▸ How to complete this task
Reproduce the entries shown below only from the line with "Click the green up arrow for rank 4" down to the line with "The image size is (1524, 660).", keeping both end lines and copying each one exactly.

▸ Information
= = = = =

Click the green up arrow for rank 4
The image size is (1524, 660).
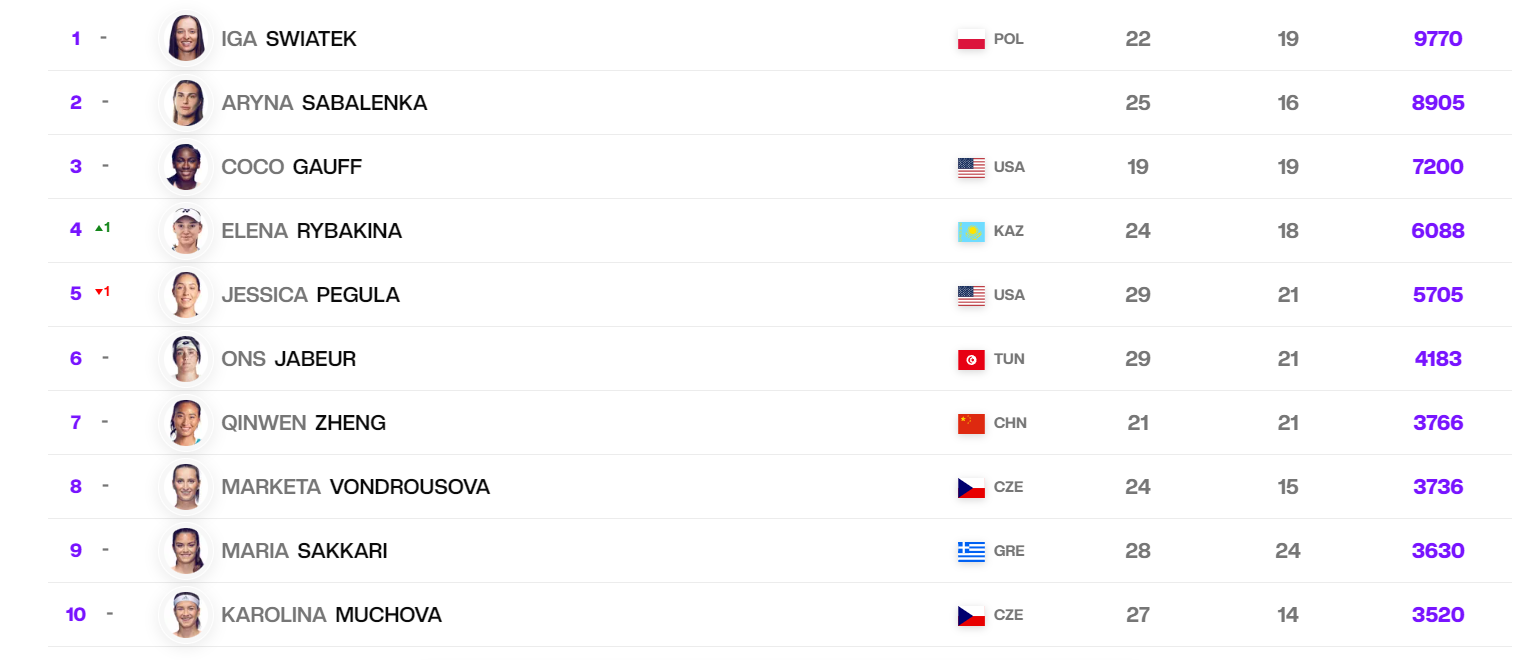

= = = = =

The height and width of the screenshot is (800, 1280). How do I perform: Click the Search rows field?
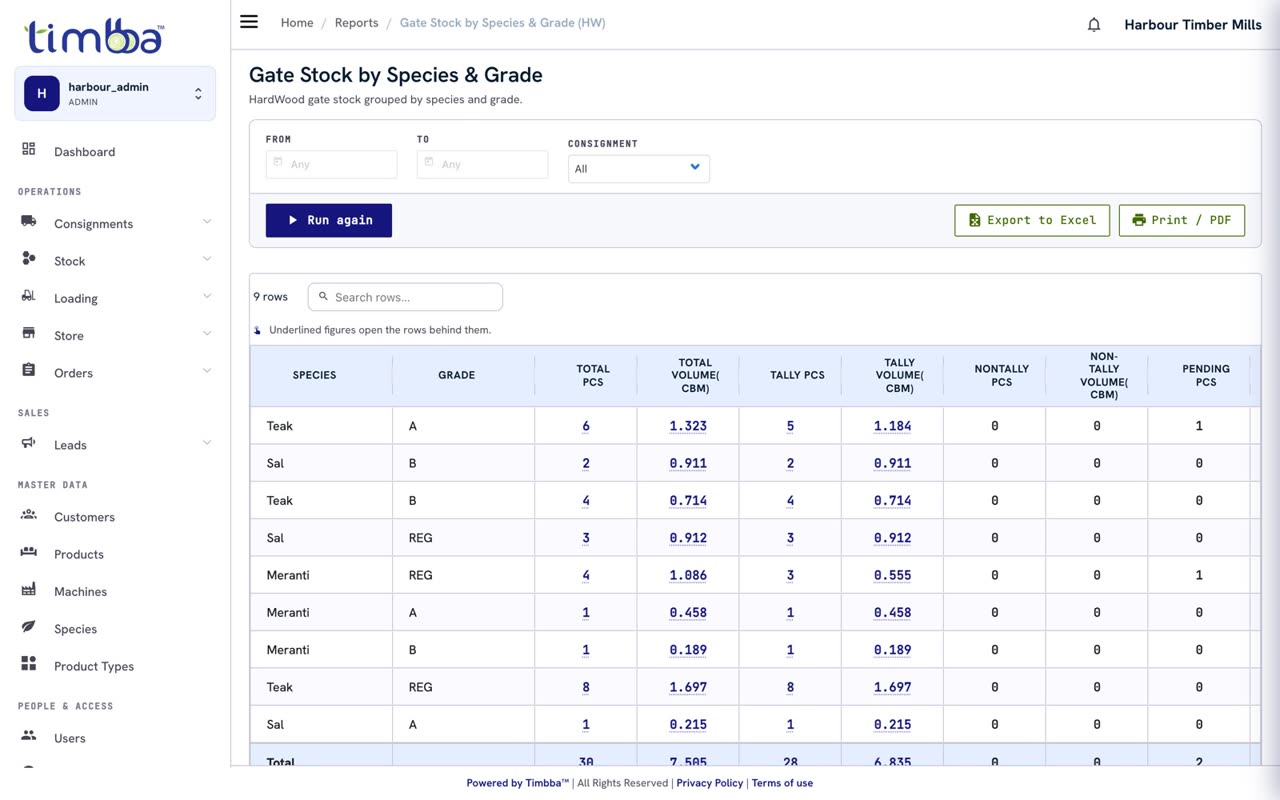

= = = = =

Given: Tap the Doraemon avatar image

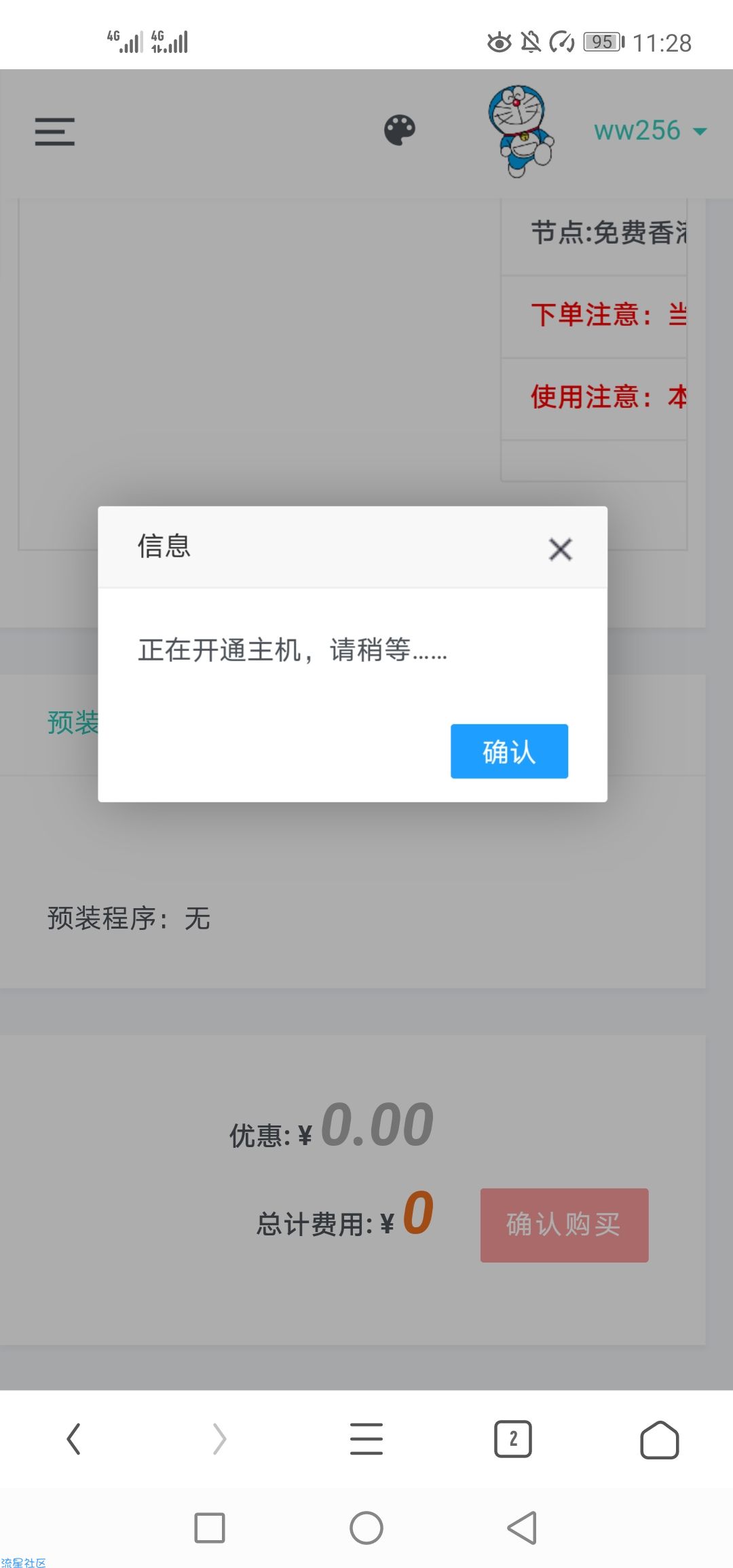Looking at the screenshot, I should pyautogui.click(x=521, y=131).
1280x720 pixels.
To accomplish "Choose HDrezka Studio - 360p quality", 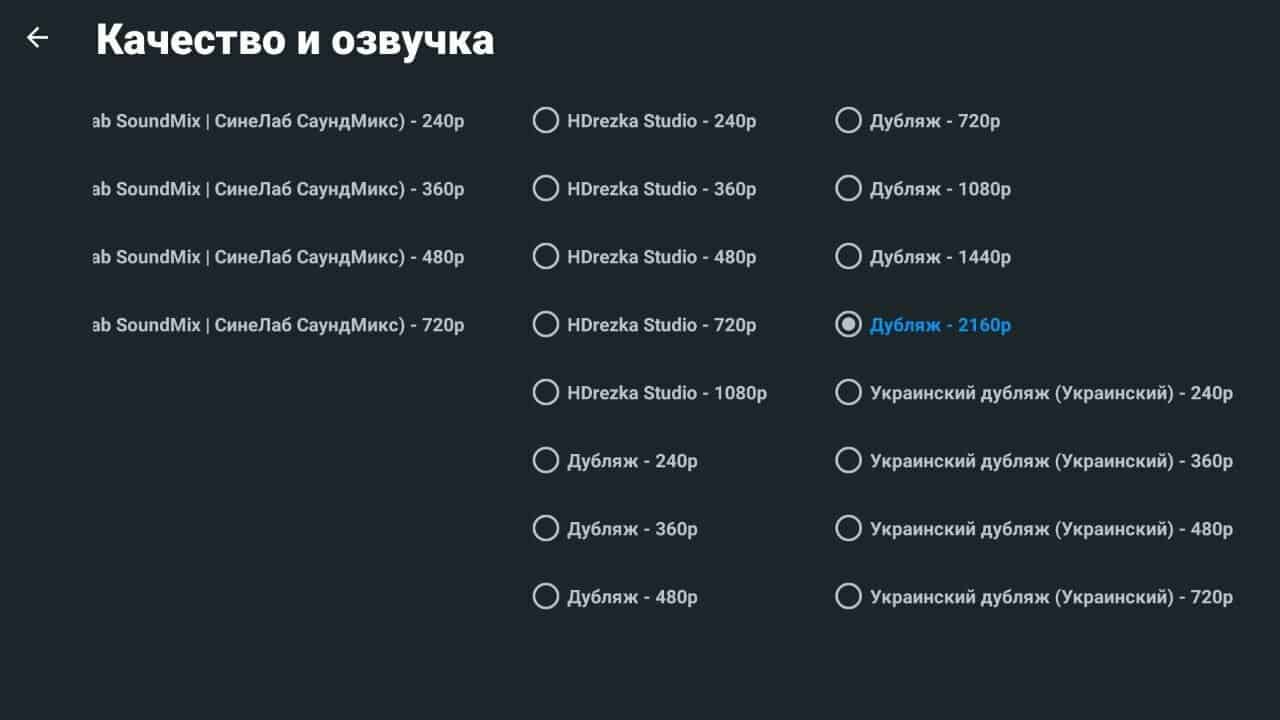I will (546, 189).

= = = = =

▸ Solution for this task
Click the green up arrow for rank 4
The image size is (1524, 660).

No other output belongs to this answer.